2019 COLLEGE OF ARTS, LETTERS AND EDUCATION
DEANS’ CORNER – GREETINGS FROM BRIAN DONAHUE AND PETE PORTER
We are truly fortunate to teach, learn, study and work in a community of artists and researchers who produce insightful, exciting and powerful creative works and scholarly writing. The professional activities of faculty in the College of Arts, Letters and Education bring great benefits to our students, sometimes through students’ direct collaboration on these projects and always through the heightened energy and new perspectives faculty bring to the classroom as a result of their work. These activities are not only important professional accomplishments for faculty but also an essential way in which EWU promotes student success. In this issue of the newsletter, we invite you to read about some of the excellent scholarly and creative achievements of CALE faculty in recent months. These represent just a sample of the outstanding work produced in the college each year in diverse fields ranging from film and music to philosophy and special education, from exercise science and technical writing to literary studies and art. Whether highlighted in these pages or not, we celebrate the many professional successes of CALE faculty.
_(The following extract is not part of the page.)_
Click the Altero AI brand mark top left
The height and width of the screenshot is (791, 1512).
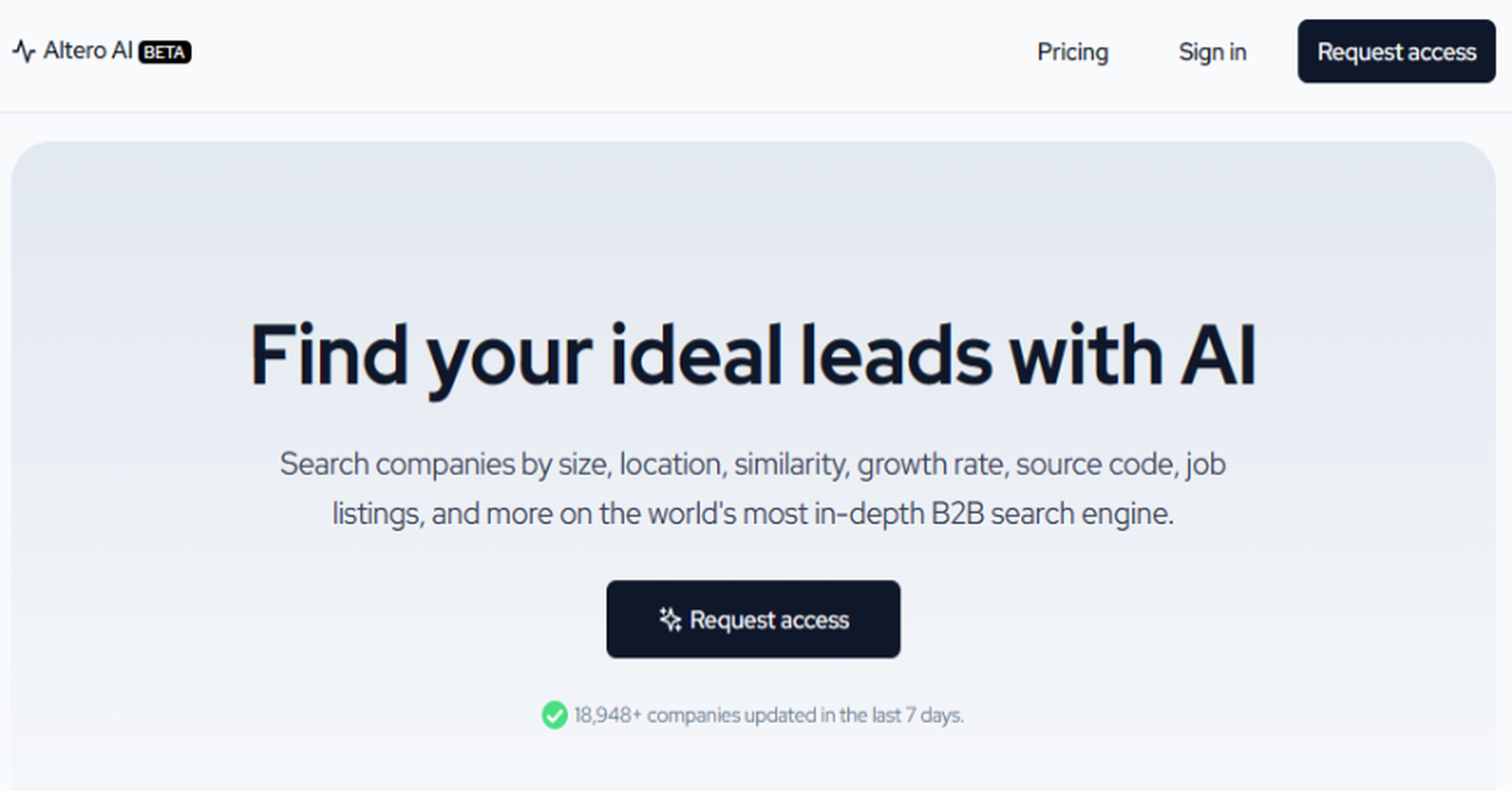point(87,51)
Brian Donahue, PhD Interim Co-Dean Pete Porter, PhD Interim Co-Dean
ewu.edu/cale
REFLECTION/REFRACTION – SARANAC ART PROJECTS
Reflection/Refraction is a series of new works and collaborations by Lisa Nappa and Chris Tyllia. It investigates the visual qualities of light as it passes through water, clouds, glass, our eyes and imaginations. Reflection and refraction describe how waves—such as light, sound and heat—travel, interact and change our perception. This exhibition not only explores the aesthetics of these phenomena, but also emphasizes the importance of the subtle, quiet and calm reflections that can often lead to a deeper understanding of the world around us. LONGWATER A video collaboration by Lisa Nappa and Chris Tyllia This piece was edited together using several different clips of water captured from various local, distant and imagined locales. It’s an exploration of the meditative seduction of moving water and reflections of light. Light and water are intrinsically linked in our memory, providing slippages and overlaps of time, place and recollection. WATER MEMORY SERIES A series of collages by Lisa Nappa It is often the things that we cannot hold on to that intrigue me: shadows on a wall, slight movement within leaves on a tree, reflecting light on a body of water. These moments of fleeting beauty hold a magic that is elusive and brings forth the ultimate emotion of ephemerality. There is a sadness, or just the practical sense of knowing that this perfect moment cannot last, cannot be contained or kept, and yet this is exactly what I try to do.